Les exemples récents abondent : après l’assassinat de Qassem Soleimani par les États-Unis, les capacités opérationnelles de l’axe de la résistance chiite n’ont pas été réduites ; elles ont même gagné en coordination. De même, la liquidation de dirigeants du Hamas ou du Jihad islamique n’a pas tari leur capacité de mobilisation ou de riposte.

Un parallèle ironique : l’armée française et le cas Gamelin

Pour souligner l’absurdité de cette croyance dans l’effet miraculeux des assassinats, on pourrait invoquer un contre-exemple saisissant : le général Maurice Gamelin, commandant en chef de l’armée française au début de la Seconde Guerre mondiale. L’incapacité de Gamelin à comprendre la nature nouvelle de la guerre mécanique, son attachement dogmatique à la ligne Maginot et son aveuglement stratégique ont précipité la déroute française de 1940.

Si Hitler avait eu la mauvaise idée d’assassiner Gamelin en 1939, il aurait peut-être offert à la France une chance de se réorganiser sous un commandement plus moderne, plus réactif, et ainsi évité à l’Allemagne une victoire aussi facile que courte.

Loin de produire l’effet escompté, la disparition d’un chef médiocre peut être salvatrice pour ses ennemis.

Une stratégie d’usure, pas de miracle

Ce que révèle cette obsession israélienne de la “décapitation” par l’assassinat ciblé, c’est une confusion entre le symbolique et l’opérationnel. Il est certes possible, dans certains cas très particuliers, qu’un chef unique concentre à lui seul l’essentiel du savoir stratégique et du commandement opérationnel.
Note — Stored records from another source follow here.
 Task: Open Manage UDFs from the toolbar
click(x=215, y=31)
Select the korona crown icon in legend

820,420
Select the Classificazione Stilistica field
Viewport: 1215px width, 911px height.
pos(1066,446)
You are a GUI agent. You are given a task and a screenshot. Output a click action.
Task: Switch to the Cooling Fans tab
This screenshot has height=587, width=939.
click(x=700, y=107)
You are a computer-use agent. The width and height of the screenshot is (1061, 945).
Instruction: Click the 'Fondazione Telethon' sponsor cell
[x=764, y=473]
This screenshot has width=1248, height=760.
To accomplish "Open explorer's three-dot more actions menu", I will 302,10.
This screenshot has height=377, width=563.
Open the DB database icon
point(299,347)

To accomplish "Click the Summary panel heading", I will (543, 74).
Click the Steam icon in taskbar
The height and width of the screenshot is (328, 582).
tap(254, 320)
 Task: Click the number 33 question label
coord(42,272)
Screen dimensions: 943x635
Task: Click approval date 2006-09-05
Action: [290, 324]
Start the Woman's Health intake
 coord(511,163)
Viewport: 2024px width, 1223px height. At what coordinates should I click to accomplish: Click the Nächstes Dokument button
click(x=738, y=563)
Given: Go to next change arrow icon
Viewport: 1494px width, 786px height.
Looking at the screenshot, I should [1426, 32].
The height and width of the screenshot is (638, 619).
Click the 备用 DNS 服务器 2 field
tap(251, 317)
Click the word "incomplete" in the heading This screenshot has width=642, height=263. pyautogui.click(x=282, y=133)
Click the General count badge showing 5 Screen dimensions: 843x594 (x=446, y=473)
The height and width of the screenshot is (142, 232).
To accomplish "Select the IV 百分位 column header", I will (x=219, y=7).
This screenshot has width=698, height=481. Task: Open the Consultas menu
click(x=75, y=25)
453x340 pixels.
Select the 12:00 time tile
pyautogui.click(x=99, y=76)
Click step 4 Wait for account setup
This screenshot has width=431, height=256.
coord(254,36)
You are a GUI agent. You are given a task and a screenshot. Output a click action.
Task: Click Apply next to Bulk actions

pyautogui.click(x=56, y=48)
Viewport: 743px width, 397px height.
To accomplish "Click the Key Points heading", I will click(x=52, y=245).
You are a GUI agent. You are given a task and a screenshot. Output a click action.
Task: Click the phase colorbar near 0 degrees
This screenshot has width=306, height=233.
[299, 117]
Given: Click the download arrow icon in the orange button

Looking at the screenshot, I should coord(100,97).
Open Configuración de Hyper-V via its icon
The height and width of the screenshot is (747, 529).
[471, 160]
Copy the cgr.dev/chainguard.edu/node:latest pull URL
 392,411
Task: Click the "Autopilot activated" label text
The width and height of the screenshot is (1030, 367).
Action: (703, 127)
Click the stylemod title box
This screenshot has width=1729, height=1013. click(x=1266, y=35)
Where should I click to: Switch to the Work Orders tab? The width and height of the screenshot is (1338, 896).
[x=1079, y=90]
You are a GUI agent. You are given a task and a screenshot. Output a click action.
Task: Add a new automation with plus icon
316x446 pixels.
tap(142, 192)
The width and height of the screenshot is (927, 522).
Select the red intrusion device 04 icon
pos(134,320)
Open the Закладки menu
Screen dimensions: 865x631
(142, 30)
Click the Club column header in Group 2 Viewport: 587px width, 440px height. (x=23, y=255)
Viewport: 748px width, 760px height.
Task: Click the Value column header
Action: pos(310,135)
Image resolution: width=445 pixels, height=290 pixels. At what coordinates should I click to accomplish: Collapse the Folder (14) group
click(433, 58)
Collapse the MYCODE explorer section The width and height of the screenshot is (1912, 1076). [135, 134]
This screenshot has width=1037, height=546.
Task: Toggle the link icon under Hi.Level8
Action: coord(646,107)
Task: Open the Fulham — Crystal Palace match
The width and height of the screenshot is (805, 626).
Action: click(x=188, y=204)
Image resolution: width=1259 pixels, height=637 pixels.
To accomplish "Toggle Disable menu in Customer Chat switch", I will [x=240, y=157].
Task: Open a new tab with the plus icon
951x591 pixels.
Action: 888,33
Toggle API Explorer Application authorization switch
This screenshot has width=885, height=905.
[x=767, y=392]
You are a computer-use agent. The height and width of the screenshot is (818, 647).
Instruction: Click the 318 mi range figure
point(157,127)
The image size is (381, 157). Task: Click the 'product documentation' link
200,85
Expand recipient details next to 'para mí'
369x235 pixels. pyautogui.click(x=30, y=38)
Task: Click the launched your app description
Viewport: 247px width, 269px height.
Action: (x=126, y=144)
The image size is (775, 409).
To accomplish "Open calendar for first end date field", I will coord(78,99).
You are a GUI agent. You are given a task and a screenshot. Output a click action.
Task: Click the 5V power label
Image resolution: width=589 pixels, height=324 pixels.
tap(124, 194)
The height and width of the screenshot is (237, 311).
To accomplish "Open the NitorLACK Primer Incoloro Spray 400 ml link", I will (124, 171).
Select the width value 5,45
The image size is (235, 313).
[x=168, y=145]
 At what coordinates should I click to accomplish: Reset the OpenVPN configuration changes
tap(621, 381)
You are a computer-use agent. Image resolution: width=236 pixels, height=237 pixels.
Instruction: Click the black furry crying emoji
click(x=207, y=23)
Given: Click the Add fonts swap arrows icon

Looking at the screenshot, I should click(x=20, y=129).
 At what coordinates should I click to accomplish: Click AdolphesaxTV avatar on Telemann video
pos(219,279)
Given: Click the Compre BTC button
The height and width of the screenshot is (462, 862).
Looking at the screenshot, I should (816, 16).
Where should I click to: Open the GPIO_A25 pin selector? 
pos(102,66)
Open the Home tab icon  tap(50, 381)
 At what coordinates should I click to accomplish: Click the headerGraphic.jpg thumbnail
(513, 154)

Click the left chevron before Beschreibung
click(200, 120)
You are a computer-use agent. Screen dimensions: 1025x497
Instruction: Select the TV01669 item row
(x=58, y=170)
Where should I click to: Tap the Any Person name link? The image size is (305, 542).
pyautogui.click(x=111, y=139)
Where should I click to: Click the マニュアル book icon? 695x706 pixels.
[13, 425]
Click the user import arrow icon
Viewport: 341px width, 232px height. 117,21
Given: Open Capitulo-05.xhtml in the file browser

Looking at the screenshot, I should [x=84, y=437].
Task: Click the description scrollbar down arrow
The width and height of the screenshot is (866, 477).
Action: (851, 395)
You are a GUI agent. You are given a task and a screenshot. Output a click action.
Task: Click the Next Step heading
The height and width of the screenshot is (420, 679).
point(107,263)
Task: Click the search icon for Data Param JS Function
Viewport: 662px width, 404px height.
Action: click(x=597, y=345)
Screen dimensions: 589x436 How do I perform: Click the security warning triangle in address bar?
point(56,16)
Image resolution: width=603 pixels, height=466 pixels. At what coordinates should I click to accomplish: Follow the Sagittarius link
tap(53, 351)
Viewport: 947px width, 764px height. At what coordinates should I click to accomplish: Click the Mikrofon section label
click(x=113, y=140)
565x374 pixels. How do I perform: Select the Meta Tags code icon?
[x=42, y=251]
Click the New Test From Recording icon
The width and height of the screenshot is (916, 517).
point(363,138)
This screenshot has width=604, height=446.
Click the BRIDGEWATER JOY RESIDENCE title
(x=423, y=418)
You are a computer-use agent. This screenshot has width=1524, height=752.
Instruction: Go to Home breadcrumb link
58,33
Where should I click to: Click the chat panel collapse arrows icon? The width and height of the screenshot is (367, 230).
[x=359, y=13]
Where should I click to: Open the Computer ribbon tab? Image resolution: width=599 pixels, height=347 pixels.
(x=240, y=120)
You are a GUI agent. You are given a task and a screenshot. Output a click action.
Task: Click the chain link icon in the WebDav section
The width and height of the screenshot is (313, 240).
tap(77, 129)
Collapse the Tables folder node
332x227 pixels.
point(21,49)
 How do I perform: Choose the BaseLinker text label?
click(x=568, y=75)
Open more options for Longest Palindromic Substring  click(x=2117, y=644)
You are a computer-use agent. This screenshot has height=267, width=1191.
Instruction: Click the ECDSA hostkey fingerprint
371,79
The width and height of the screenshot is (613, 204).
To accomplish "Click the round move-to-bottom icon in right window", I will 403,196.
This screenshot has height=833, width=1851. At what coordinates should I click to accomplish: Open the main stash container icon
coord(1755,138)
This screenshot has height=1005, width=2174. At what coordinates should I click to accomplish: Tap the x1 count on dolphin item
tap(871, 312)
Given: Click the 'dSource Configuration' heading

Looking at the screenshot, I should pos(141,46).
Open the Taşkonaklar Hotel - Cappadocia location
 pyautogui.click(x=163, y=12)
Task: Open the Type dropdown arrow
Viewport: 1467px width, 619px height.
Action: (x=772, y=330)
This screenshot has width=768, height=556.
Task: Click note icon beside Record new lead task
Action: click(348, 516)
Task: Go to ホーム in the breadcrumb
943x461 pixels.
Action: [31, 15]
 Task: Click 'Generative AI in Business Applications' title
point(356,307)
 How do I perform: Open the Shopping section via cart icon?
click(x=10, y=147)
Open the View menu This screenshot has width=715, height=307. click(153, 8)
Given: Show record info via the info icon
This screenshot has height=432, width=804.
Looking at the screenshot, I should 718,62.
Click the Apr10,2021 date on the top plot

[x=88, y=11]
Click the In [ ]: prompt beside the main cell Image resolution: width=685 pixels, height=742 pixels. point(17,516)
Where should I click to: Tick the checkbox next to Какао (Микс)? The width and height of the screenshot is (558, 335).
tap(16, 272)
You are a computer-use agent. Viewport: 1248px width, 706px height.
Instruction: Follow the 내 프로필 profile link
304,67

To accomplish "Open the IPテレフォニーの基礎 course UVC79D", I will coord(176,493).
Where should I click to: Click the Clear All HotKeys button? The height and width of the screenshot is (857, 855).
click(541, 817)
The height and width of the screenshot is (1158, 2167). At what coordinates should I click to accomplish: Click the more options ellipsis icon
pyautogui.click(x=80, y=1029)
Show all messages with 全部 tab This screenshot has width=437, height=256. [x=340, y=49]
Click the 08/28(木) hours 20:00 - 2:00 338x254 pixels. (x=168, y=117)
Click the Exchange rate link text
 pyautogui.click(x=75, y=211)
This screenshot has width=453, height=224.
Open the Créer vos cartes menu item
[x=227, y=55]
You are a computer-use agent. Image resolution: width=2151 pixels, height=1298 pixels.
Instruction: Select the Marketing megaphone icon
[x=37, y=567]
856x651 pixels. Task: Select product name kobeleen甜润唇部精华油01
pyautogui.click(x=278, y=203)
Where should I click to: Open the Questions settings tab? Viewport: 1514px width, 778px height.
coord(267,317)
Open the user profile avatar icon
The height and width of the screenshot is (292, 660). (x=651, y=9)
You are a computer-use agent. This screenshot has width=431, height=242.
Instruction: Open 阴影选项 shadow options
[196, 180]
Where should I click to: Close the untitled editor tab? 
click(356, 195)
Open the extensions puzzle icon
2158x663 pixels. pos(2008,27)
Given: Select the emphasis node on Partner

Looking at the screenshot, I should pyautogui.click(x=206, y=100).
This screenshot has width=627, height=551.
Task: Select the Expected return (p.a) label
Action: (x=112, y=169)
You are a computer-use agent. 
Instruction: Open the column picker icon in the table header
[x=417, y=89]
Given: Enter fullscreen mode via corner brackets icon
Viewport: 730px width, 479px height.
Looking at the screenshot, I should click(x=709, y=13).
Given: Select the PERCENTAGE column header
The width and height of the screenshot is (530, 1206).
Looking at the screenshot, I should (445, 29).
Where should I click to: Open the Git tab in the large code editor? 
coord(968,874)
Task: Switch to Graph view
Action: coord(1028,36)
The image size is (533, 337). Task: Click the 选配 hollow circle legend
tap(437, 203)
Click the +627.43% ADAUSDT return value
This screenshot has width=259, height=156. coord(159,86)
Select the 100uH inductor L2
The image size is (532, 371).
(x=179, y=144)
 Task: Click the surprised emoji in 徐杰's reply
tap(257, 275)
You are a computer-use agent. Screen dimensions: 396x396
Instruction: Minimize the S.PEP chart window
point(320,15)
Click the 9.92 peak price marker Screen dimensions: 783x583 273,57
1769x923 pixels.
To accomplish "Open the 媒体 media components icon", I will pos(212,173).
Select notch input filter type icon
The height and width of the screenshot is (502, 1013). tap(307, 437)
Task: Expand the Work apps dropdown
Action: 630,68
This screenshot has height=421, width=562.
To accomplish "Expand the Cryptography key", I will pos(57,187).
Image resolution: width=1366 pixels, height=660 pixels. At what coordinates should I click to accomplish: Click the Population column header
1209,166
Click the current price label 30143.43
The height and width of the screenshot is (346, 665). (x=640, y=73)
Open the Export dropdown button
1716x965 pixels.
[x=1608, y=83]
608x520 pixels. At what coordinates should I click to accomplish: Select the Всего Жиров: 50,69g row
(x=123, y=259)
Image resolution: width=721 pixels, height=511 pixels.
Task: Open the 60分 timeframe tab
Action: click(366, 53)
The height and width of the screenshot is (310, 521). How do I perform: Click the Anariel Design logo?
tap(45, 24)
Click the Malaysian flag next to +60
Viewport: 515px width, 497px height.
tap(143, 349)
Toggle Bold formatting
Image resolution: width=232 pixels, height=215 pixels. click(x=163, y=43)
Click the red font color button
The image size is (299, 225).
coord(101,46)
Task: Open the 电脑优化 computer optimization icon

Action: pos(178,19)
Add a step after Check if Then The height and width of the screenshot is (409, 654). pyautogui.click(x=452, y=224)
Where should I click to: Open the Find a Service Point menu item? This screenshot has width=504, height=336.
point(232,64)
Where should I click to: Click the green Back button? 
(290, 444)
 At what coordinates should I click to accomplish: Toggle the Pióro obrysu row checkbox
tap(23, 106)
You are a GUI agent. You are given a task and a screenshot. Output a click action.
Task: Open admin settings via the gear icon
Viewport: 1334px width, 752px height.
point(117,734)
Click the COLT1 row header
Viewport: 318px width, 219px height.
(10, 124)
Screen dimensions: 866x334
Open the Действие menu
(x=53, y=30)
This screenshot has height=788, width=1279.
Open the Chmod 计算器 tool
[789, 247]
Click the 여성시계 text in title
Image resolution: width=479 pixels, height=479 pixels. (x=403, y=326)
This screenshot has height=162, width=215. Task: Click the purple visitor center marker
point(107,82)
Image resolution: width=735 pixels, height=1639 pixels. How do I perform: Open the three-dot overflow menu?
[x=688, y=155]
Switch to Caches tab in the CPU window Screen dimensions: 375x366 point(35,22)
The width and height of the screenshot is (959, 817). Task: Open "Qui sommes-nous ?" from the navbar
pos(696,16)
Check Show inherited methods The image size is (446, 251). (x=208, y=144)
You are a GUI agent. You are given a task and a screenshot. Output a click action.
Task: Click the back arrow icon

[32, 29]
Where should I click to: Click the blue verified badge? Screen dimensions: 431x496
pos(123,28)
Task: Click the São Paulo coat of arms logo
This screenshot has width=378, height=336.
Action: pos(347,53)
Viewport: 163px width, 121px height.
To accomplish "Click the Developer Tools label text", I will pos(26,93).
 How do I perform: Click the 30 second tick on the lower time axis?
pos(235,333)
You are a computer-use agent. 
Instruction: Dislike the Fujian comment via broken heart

Mais ces cas sont rares, et encore plus rares sont les fois où sa disparition entraîne un effondrement durable de l’ennemi.

La guerre moderne, surtout lorsqu’elle est asymétrique, est un processus d’usure, d’adaptation, de renouvellement, et non un théâtre tragique où un héros ou un tyran meurt et change le cours de l’histoire d’un seul coup d’épée.

Conclusion : le retour du mythe dans les temps modernes

Israël, malgré ses prouesses technologiques, reste parfois prisonnier d’un imaginaire archaïque, nourri de récits religieux et de glorification de la ruse létale. L’histoire de Judith, admirable sur le plan littéraire et symbolique, ne devrait pas servir de boussole stratégique dans une époque où la guerre est polymorphe, persistante, et rétive à toute solution magique.

Croire que l’assassinat d’un chef transforme une armée en poussière, c’est méconnaître la résilience des peuples, des causes, et des mémoires. Et c’est aussi, parfois, créer involontairement les conditions de son propre échec.